Van der Waals' induced 13C NMR shifts in crystalline amino acids and peptides.

Abstract

Recent reports in the literature of solid-state 13C nuclear magnetic resonance (NMR) spectra of crystalline L-alanine [Naito, A., Ganapathy, S., Akasaka, K., and McDonnell, C. A. (1981) J. Chem. Phys. 74, 3190-3197] and L-leucine [Frey, M. H. and Opella, S. J. (1980) J. Chem. Soc. Chem. Commun., 474-475], recorded with cross-polarization and magic-angle spinning (CP-MAS), show downfield resonance shifts of several parts per million in their side-chain methyl groups, relative to their resonance positions in aqueous solution.

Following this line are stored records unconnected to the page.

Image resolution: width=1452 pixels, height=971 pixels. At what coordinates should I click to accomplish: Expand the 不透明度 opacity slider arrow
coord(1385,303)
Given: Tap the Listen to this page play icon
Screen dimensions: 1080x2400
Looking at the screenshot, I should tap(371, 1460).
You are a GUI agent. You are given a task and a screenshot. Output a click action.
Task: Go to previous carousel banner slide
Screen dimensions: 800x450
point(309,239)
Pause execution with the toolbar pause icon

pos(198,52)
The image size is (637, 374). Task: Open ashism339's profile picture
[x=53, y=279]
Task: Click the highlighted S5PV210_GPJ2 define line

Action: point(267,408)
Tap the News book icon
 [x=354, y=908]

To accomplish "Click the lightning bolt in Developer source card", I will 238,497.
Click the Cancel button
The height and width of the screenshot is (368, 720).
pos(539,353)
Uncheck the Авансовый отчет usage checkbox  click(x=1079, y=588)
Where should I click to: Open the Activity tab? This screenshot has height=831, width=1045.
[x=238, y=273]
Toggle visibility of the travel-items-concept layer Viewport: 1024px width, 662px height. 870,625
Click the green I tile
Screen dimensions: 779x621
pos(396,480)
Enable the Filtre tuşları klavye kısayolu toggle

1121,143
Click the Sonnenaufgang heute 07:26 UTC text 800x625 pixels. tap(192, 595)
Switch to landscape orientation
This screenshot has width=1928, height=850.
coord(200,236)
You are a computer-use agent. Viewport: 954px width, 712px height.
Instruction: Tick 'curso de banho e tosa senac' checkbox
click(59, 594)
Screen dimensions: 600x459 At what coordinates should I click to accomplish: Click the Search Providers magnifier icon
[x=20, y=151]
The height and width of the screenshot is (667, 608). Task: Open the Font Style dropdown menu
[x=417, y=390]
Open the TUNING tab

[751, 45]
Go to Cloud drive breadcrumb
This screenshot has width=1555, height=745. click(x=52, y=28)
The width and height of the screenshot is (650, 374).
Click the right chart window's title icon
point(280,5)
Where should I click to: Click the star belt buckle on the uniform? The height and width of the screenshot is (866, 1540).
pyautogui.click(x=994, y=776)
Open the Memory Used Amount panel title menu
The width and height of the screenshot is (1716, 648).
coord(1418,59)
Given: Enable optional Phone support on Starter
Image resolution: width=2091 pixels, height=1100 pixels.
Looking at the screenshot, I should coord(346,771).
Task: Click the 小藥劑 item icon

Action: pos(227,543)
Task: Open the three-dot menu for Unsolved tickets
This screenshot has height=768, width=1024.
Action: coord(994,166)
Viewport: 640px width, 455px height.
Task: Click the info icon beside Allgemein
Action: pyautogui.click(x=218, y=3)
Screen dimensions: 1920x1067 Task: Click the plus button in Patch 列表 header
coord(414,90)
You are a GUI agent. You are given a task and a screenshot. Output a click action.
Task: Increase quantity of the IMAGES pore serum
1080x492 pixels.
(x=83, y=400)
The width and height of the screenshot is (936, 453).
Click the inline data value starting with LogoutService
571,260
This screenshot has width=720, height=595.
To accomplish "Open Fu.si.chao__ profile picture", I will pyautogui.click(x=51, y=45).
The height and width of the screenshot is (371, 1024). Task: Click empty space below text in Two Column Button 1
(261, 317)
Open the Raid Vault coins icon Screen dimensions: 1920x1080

Similar findings are reported here for crystalline aliphatic amino acids and L-alanine peptides, including tetra(L-alanine), which show similar, specific downfield shifts in their side-chain methyl resonances. Coupled with X-ray crystallographic data of these compounds, and previous gas and solution-phase 13C NMR studies, the CP-MAS 13C NMR data indicate that these downfield shifts are a result of van der Waals' interactions. This group have reported similar van der Waals' induced shifts of the same magnitude for 13C resonances of the side-chain methyl groups of 13C-enriched tetra(L-alanine) upon binding to high-affinity Fab' fragments of heterogeneous sheep anti-[poly(L-alanine)] antibodies in aqueous solution [Geller, S., Wei, S. C., Shkuda, G. K., Marcus, D. M., and Brewer, C. F. (1980) Biochemistry 19, 3614-3623]. The above findings show that van der Waals' induced 13C NMR shifts of similar magnitudes can be detected in specific antibody-hapten complexes and the side chains of crystalline aliphatic amino acids and peptides. The results also indicate that water possesses relatively little attractive van der Waals' interactions with aliphatic molecules.